Sono proprio io? Sei proprio tu?

Ti tengo stretto? 

 

TRISTANO

Sono proprio io? Sei proprio tu?

Non è un inganno? 

 

AMBEDUE

Non è un sogno?

O delizia dell'anima,

o dolce, nobilissima,

arditissima, bellissima,

beatissima gioia! 

 

I due restarono nel bar ancora un’oretta, il tempo di calmarsi e bere le loro bevande cercando di alleggerire, nuovamente, la situazione con chiacchiere molto più spensierate; quando poi si sentirono pronti, si alzarono per andare a prendere Hikaru, e cavallerescamente Misugi pagò il conto.

-In fondo sono più di cinque anni che non ti offro da bere, no?-

Yayoi non poté non sorridere, e uscì dal locale prendendo una boccata d’aria, avviandosi con accanto l’uomo, sorridendo.
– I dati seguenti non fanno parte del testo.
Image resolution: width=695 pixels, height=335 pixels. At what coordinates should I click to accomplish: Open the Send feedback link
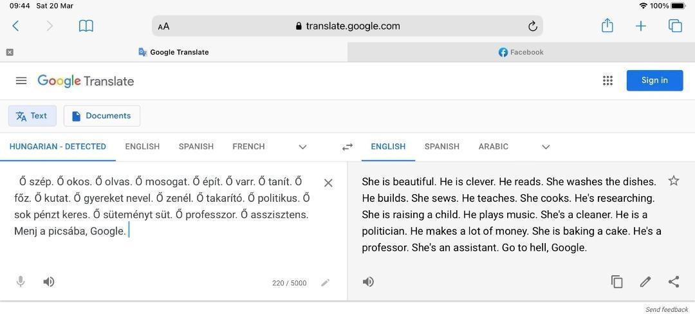tap(666, 309)
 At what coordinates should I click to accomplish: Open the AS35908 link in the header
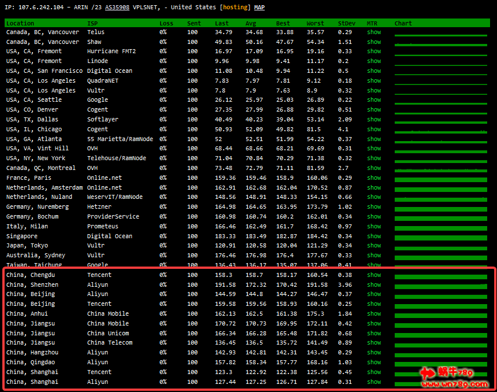pyautogui.click(x=117, y=7)
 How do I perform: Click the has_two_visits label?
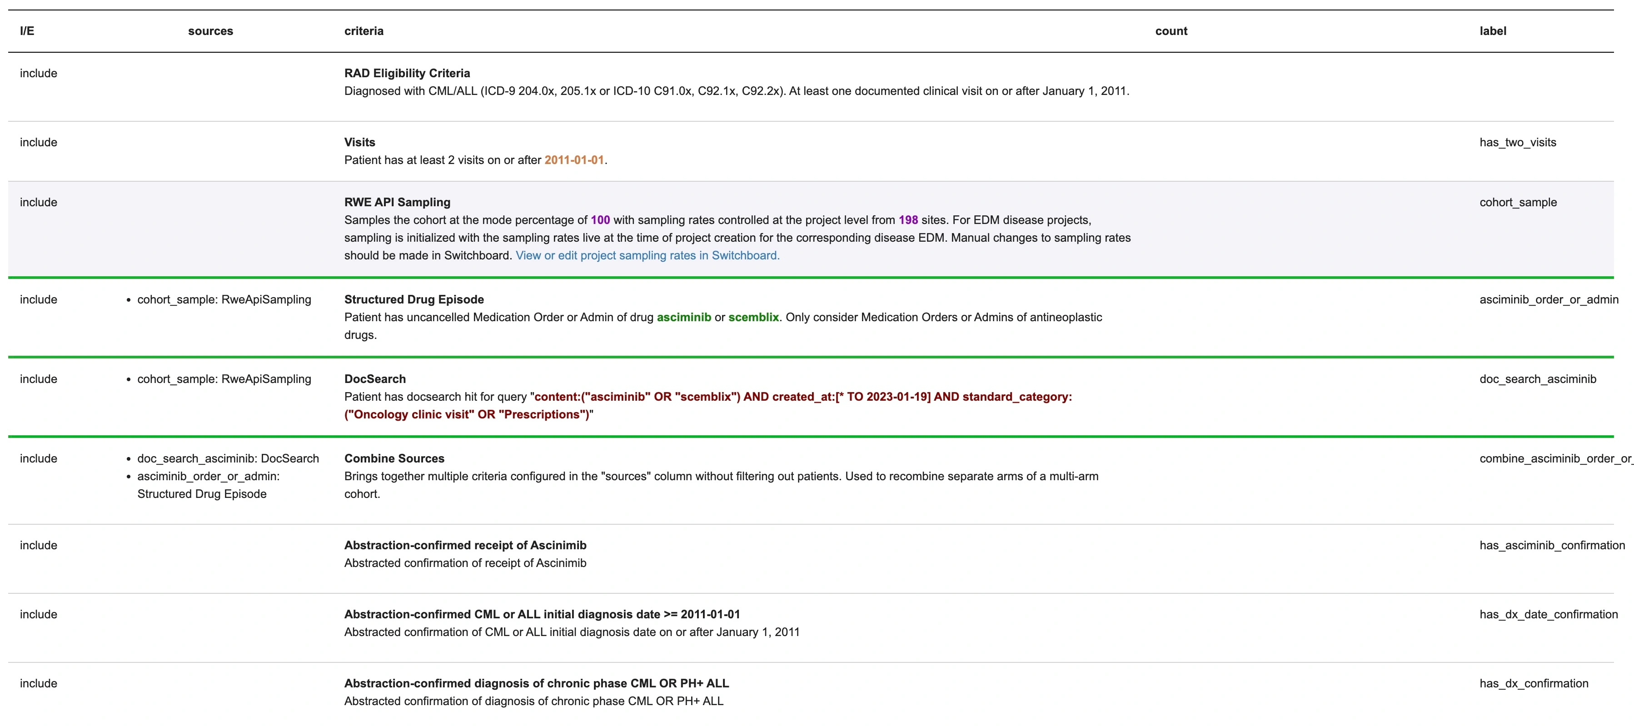point(1517,143)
Quando le altre madri, all’asilo, videro quella coppia, rimasero molto colpite, talmente tanto che ad alcune rischiò di slogarsi la mascella. Erano giovani e tremendamente belli, e purtroppo questo era un fatto che nemmeno la vita reale (e la sottoscritta scrittrice) poteva piegare.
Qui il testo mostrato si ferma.